When the meeting moved to the subject of stolen cars — a sore point in a city where carjackings have become commonplace — one police officer told Spain the vehicles were being driven to Kurdish areas in the north and to Iran, “where there is more money.”
Some of the 10 Iraqis speaking at the meeting, all sporting moustaches, nodded in agreement. The four Americans, all wearing battle fatigues, looked thoughtful. Another issue, said Spain, is that “you tell me you have 7,000 Baghdad policemen. I ride all over Baghdad and I don’t see them.”
“They don’t feel safe,” responded Maj. Gen. Kais Mohammed Naief, head of the traffic police. One of his officers had been shot just that morning while patrolling on his motorcycle, Naief said. Spain told them to find safety in numbers. “If you can’t put out one of your police officers safely, put out two, put out three, put out four together.”
The division chiefs protested that they needed gasoline for their patrol cars. Fine, replied Spain — but, he warned, “If you black-market fuel, or use it for personal use, we don’t need you as a Baghdad police officer.”
Flies buzzed in and out of the room, in which the temperature rose to 98 degrees as the meeting progressed. Spain, who suffered a bout of dehydration this month when he was still acclimating, sipped water steadily through the meeting. The session was typical of the work that keeps Spain, 48, working 18 hours a day, seven days a week.
After the meeting, Spain was asked whether any of the Iraqis attending the session had been major figures in Saddam’s Baath Party. He said that was not his concern. His objective was to restart the police patrols, he said, and these were the guys who knew how to do it. “I’m in their world, and I’ve got to operate in their world, short-term,” he said.

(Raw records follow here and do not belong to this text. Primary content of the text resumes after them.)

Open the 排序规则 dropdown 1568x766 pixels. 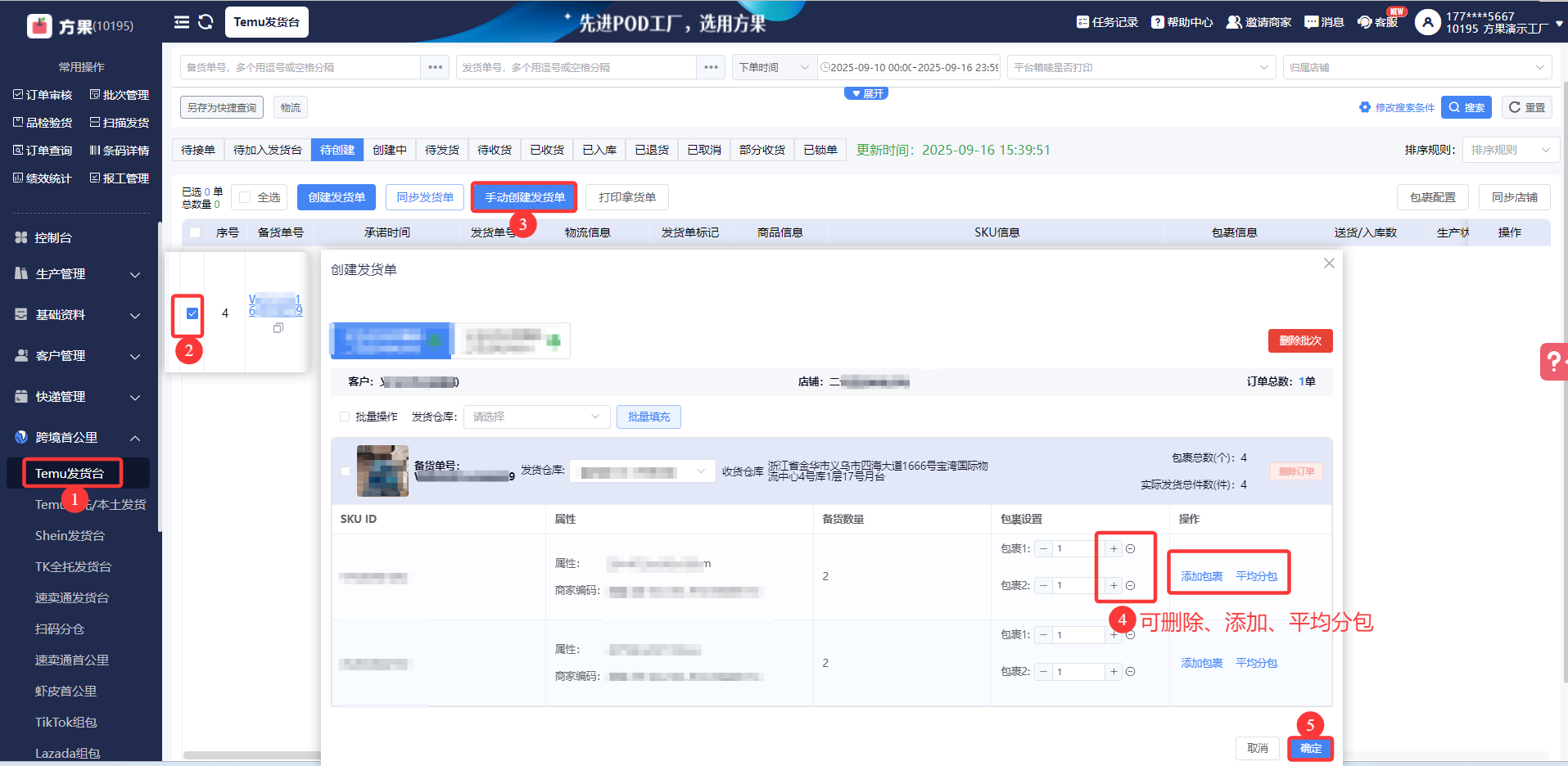pyautogui.click(x=1510, y=150)
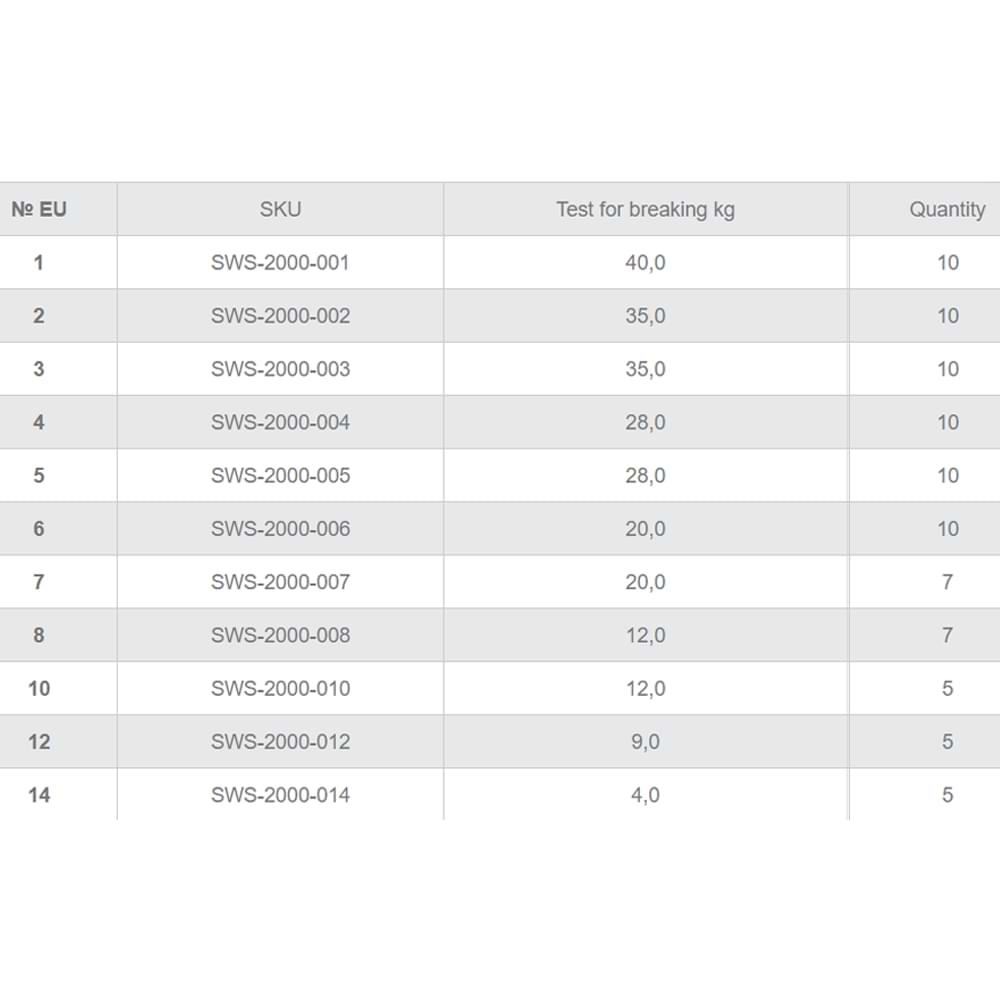Screen dimensions: 1000x1000
Task: Click on SKU SWS-2000-004
Action: (280, 422)
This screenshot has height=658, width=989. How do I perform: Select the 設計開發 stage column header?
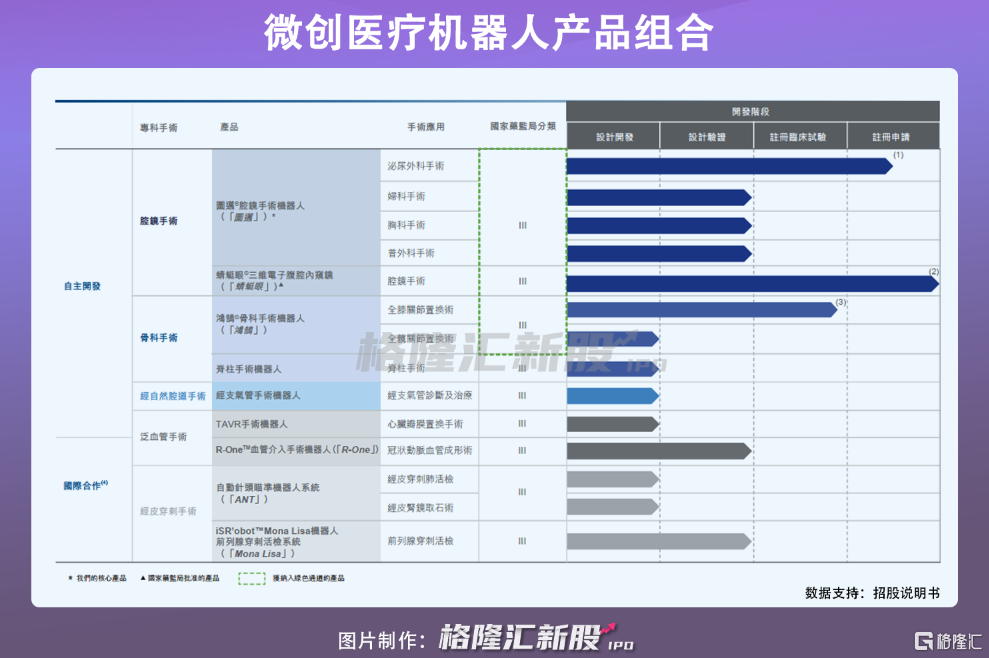point(614,136)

In the longer run, officials here say, there will be a thorough effort to weed out former government and party officials. Although some of the officials he is working with might have committed abuses, others are professional law enforcement types, Spain said. “I believe they are cops,” he said.
After the meeting, Spain led a two patrol of two Humvees around two sections of west Baghdad for two hours, during which he saw only one Iraqi police officer on the street. That officer was accompanied by US troops in one of the joint patrols that are just beginning. When Spain dropped into several shops, he was barraged by complaints about nightly looting. “The things we need most are security and electricity,” said Muhee Munaam, a retired brigadier general in the Iraqi missile forces who now operates an appliance repair shop.
At a convenience store, a group of men bunched around Spain, who at 6 feet 4 towered over them in his flak jacket and helmet. They didn’t appear intimidated. “If America is so powerful, why can’t it restore the electricity?” said one man, waving his cigarette in the air.